This chapter begins with a discussion of the difference between determinism and free-will. Determinism is characterized by a belief in cause-effect relationships. This was initially a theory of physical science that was then adopted by the social scientists in order to explain human behavior. With regards to human behavior, determinists deny that individuals have free will. Those social scientists who believe solely in free will as the basis of behavior lie at the opposite end of the spectrum.
Deterministic theories fall into three categories: biologically-based theories, Behaviorism, and Cognitive-Behaviorism. The Cognitive-Behaviorists posit a model of human behavior that contains three elements: stimulus, organism, response. In this model, an individual is presented with a stimulus. As a result of this stimulus, the individual has a series of thoughts which then lead him/her to respond to the initial stimulus. The authors contend that the best explanation for human behavior (the cognitive-behaviorist theory) lies somewhere between the two ends of the determinism – free will spectrum.
The authors argue that free will, or proactivity, is a trait that characterizes highly effective people. More specifically, proactive individuals conceive of the word “responsibility” differently from less effective individuals. While some might consider responsibility to be tasks or chores that must be accomplished, proactive individuals break the term down into two parts: “response” and “ability. ” Hence, proactive individuals have the ability to control their responses to stimuli.

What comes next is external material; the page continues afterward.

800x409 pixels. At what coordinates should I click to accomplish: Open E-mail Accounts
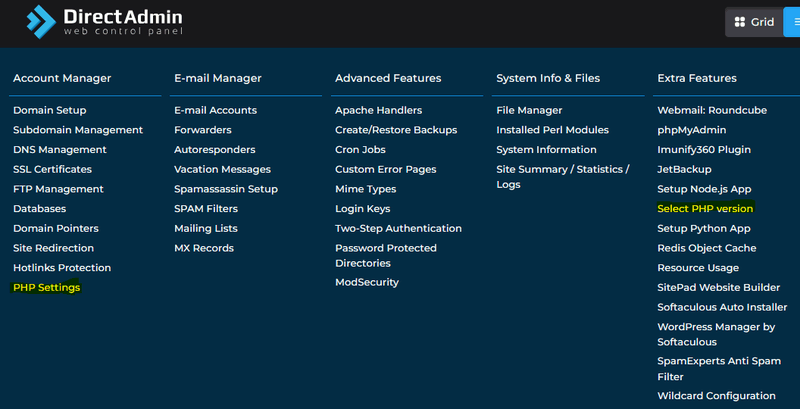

Another way of viewing proactivity is as a locus of control.
Some individuals have an external locus of control and see themselves as victims of circumstances; while other individuals have an internal locus of control and see themselves as in control of their own destinies. Effective individuals have an internal locus of control. The authors describe three ways to increase one’s proactivity. First, they suggest focusing our thoughts on things that could go right and how to make them happen, rather than worrying about all of the things that could possibly go wrong.

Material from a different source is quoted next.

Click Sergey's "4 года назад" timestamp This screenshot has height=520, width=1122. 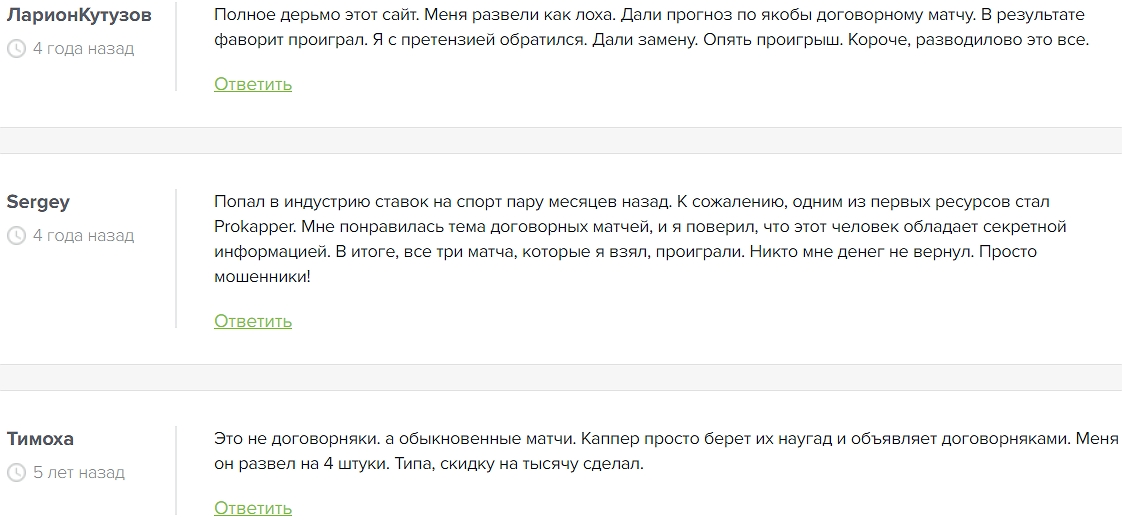(x=83, y=236)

Second, they recommend focusing on language, using words in such a way that we acknowledge our own control over our actions. Finally, they talk about focusing on actions: making and keeping promises, and setting and reaching small goals. Changing thought and language patterns can be accomplished by learning to deal with irrational self-talk. Central to this change is the acknowledgment that, following the cognitive-behaviorists, our thoughts (and our self-talk) lead to our emotions. Cognitive restructuring techniques can be used to change our irrational thought patterns.
We must recognize that just because two events occur at the same time, one does not necessarily cause the other. One essential characteristic of effective individuals is the manner in which they perceive problems. These individuals interpret problems in such a way that gives their life meaning and gives them a sense of control. The field of Positive Psychology has uncovered techniques that allow individuals to accomplish this task. In this chapter, the authors focus on one of the tenets of Positive Psychology: positive emotions.
First, the authors dismiss many of the traditional ideas of what leads to happiness: money, physical appearance, health, and intelligence. These qualities do not lead to happiness because of what has been termed by Seligman, a pioneer in the field of positive psychology, as the hedonistic treadmill. Seligman has developed a formula to account for all of the factors that lead to happiness: happiness equals an individual’s genetic setpoint plus his/her life circumstances plus his/her mindset.
This last factor is the one that can be effectively controlled and can lead to greater happiness. Of the three temporal categories of positive emotions (past, present, and future), those of the future – optimism in particular – bring about the most substantial increase in happiness. In fact, optimism has been shown to correlate with increased levels of general health and effectiveness. The authors summarize Seligman’s four techniques for becoming more optimistic.
The first of these techniques is to look at the evidence because pessimists tend to overreact and misconstrue the facts. Second, when faced with a problem, Seligman advocates looking at all of the possible causes for the problem because problems are typically caused by the interaction of a number of factors. Third, in order to get rid of pessimistic thoughts, Seligman suggests that an individual realistically asses the implications of the problem he or she is facing.
Finally, an individual should evaluate the usefulness of the negative, pessimistic thoughts he or she holds on to because it would be more effective to distance oneself from these thoughts in order to focus on what needs to be accomplished. The authors also discuss how to improve levels of happiness with regards to the past and the present. In terms of the past, the authors suggest choosing not to believe that past traumas necessarily mean that the future will be bleak. One should adopt an attitude of gratitude and should learn to forgive.
The authors suggest keeping a daily journal to record things for which one is grateful. With regards to the present, the authors divide positive emotions into two categories: pleasures (short-lived and possible addictive) and gratifications (more long-term and healthy). They suggest not becoming over-reliant on pleasures and instead focus on savoring pleasures by being mindful of them. Gratifications, on the other hand, allow an individual to discover his/her strengths and weaknesses and lead to a greater sense of satisfaction because one can become completely lost in the moment.